Volcanic plug on Navajo Nation land in New Mexico

Barber Peak is a 5,778 ft elevation volcanic plug located on Navajo Nation land in San Juan County of northwest New Mexico, United States. It is a prominent landmark set one-half mile east of U.S. Route 491, approximately 15 miles south of the community of Shiprock, New Mexico. Its nearest higher neighbor is Table Mesa, one mile to the west, and Cathedral Cliff is set 1.5 mile to the northwest. Barber Peak is one of the phreatomagmatic diatremes of the Four Corners area, and with significant relief as it rises 300 ft above the high-desert plain.

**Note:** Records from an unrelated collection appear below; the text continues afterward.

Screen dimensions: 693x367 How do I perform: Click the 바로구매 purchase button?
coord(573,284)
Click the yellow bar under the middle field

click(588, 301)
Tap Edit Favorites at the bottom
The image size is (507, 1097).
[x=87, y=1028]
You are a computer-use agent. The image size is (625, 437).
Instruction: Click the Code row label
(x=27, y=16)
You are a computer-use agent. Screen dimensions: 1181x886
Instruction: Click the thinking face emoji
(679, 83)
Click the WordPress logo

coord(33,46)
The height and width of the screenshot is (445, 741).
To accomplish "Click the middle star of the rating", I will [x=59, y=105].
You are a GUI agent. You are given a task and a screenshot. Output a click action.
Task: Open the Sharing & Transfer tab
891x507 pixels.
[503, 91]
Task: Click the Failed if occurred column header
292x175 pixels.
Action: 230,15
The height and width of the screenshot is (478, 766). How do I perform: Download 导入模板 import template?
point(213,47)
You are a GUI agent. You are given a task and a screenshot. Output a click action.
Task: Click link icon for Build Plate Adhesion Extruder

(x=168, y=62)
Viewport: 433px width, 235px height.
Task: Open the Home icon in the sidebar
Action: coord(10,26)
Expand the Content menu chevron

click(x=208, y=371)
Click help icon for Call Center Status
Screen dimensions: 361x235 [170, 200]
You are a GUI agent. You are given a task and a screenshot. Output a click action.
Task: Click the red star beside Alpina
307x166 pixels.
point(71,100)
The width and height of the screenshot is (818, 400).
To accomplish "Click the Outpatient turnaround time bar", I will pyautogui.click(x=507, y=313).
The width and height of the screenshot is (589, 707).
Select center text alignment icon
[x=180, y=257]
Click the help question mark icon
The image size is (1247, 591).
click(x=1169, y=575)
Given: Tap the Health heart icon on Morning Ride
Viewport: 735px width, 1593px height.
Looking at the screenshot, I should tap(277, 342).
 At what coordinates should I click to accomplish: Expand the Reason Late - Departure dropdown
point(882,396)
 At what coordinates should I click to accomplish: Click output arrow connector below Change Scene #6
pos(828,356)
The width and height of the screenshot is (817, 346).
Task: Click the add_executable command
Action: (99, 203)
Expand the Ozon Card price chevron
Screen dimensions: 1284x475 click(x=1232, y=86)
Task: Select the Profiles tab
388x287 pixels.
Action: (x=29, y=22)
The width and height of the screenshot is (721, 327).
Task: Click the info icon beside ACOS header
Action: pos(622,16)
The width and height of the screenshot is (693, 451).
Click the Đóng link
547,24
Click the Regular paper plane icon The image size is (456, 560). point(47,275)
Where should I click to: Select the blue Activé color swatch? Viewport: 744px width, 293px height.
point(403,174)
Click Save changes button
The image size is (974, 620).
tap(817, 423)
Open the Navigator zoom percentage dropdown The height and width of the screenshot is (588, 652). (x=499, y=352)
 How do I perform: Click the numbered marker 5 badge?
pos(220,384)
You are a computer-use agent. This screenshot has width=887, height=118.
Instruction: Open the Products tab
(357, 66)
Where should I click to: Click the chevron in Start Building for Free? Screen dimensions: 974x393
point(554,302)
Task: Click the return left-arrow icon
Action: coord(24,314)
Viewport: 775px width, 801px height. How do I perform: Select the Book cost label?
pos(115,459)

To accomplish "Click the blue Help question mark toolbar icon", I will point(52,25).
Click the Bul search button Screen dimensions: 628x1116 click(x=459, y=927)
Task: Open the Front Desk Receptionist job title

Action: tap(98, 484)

It is situated about 11 mi southeast of Shiprock, the most famous of these diatremes. Barber Peak is set in the northeastern part of the Navajo Volcanic Field, a volcanic field that includes intrusions and flows of minette and other unusual igneous rocks which formed around 30 million years ago during the Oligocene. In the Navajo language, this geographical feature is called Tsé Naajin, meaning "black downward rock."

== Climate ==
According to the Köppen climate classification system, Barber Peak is located in a semi-arid climate zone with cold winters and hot summers. Precipitation runoff from this feature drains into the San Juan River drainage basin.